Carl Albert State College Power I program specialist
Ashley Watts, Power I program specialist at Carl Albert State College, recently received the Making It Work Day Spotlight Award from the Oklahoma Career and Technical Education Equity Council.
She was one of 12 Oklahomans honored, along with four businesses and organizations, at the 27th annual Making It Work Day at the Capitol in a virtual ceremony April 30. Making It Work Day recognizes individuals who are committed to removing barriers to success for single-parent families by providing educational experiences for students beyond the classroom. The ceremony also recognized nontraditional students.
Watts’ life experiences and work history have helped her provide support to students, said Ramona Smith, director of the Power I program, who nominated Watts for the award.
Watts began as a part-time office manager with a passion for helping people and soon began working toward a bachelor’s degree so she would be eligible for a program specialist position when one became available, Smith said.
“She hit the ground running,” Smith said. “The job is very demanding and stressful, but Ashley was determined to succeed. Being a single mother herself, she knew a lot of the challenges her students faced. This job requires you to be quick on your feet, read people and situations daily.”
Watts helps students create resumes, know how to dress for interviews and develop self-confidence, Smith said; she has also helped a student and her family into a safe place after the student reported a domestic violence problem.

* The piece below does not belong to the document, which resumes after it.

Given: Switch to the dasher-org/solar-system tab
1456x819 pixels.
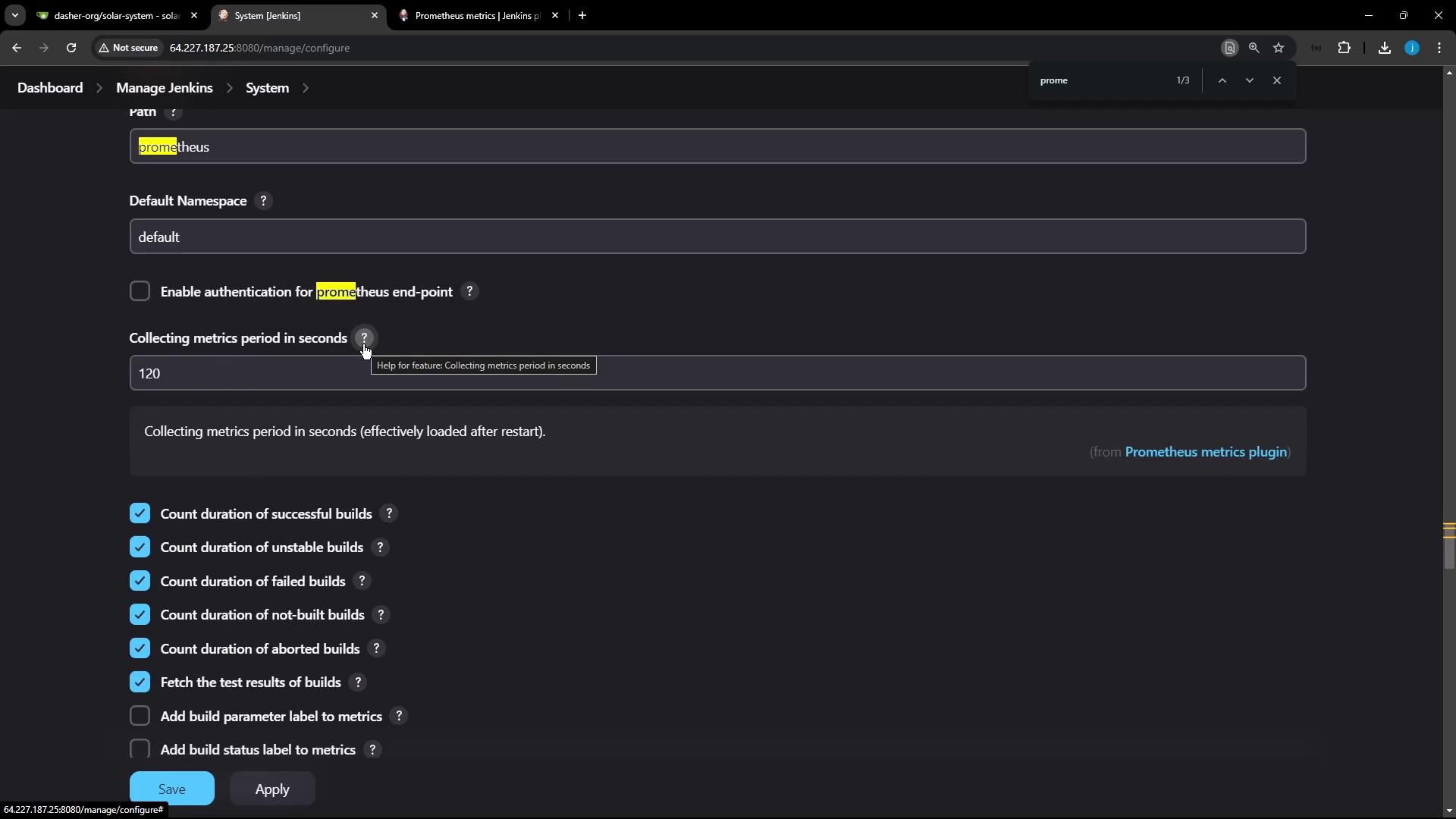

In the last year, Smith said, Watts has worked with students dealing with little to no internet service while trying to earn high school equivalency certifications designed to be completed online.
“Every day presents something new to share or help a student through, and Ashley takes it in stride,” Smith said.
OkCTEEC is affiliated with the administrative division of the Oklahoma Association of Career and Technology Education. The council advocates for students pursuing nontraditional careers and for resources for educating single parents.
“The Making It Work Day ceremony is such an important part of OkCTEEC as it publicly acknowledges those students, programs and business partners that have done an outstanding job meeting their career goals,” said KayTee Niquette, Work Prep and Temporary Assistance for Needy Families coordinator at the Oklahoma Department of Career and Technology Education. “The event this year is even more important, as we have persevered through a pandemic and still have individuals who have excelled.”
She serves as an adviser for OkCTEEC, along with Lisa French of the Department of Human Services and Gina McPherson of the Oklahoma State Regents for Higher Education.
The COVID-19 pandemic created challenges, said Lisa D. Brown, OkCTEEC president and director for career transitions at Oklahoma City Community College, but students, faculty, staff and community partners met the challenges head-on, redesigning traditional methods of assistance and education.
“These students have persevered through the many changes in their pursuit of their goals and even some events in their own families,” she said. “In addition to their academic success, they have strengthened even more skills in communication, collaboration, adaptation and endurance that will be of great benefit as valuable life skills they will never forget they developed or discovered they had.”
OkCTEEC’s purposes include promoting and supporting career and technology education, increasing its effectiveness, promoting research in the field and in educational equity, developing leadership and advocating for equity and diversity.